Your assignment
Pick each line that has "width" out of the records.

Extracted data entries
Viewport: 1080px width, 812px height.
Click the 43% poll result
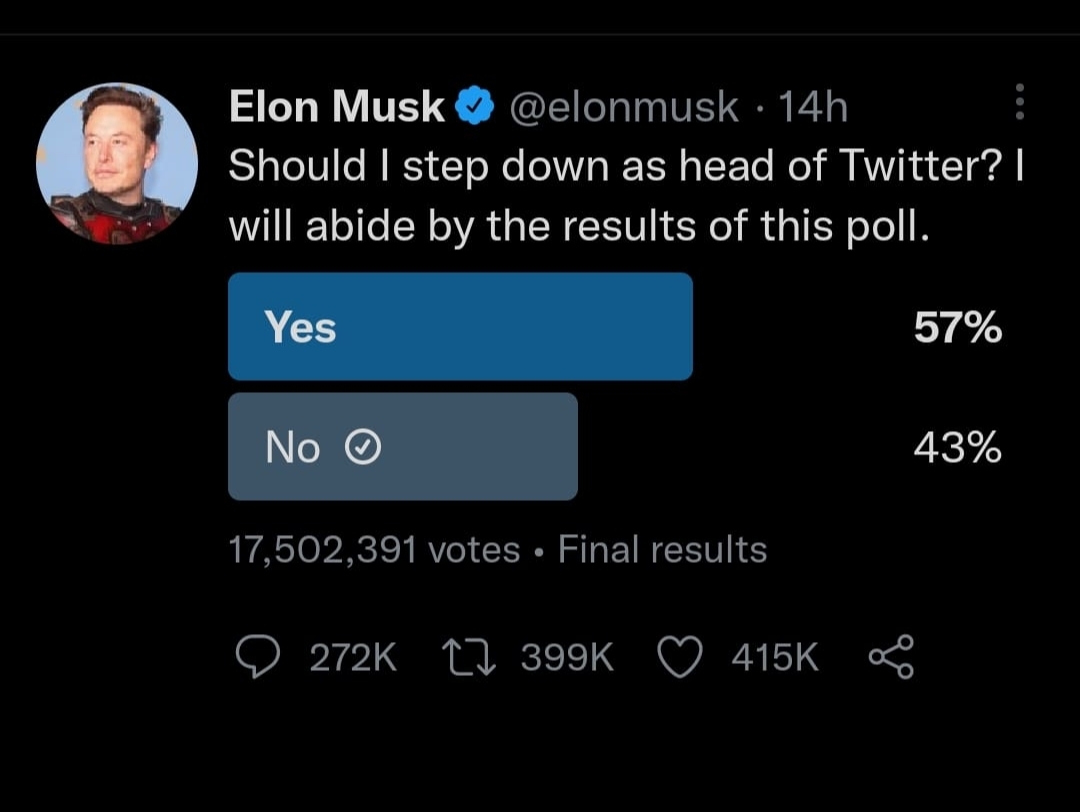tap(957, 449)
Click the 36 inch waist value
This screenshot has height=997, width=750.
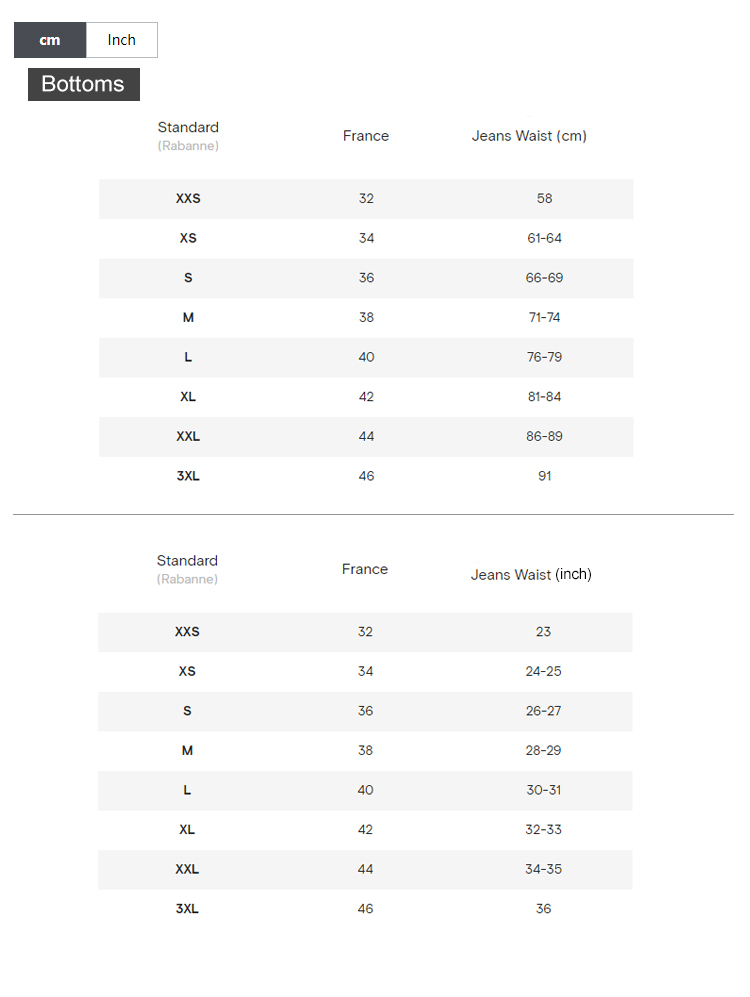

Answer section
Viewport: 1080px width, 812px height.
This screenshot has height=997, width=750.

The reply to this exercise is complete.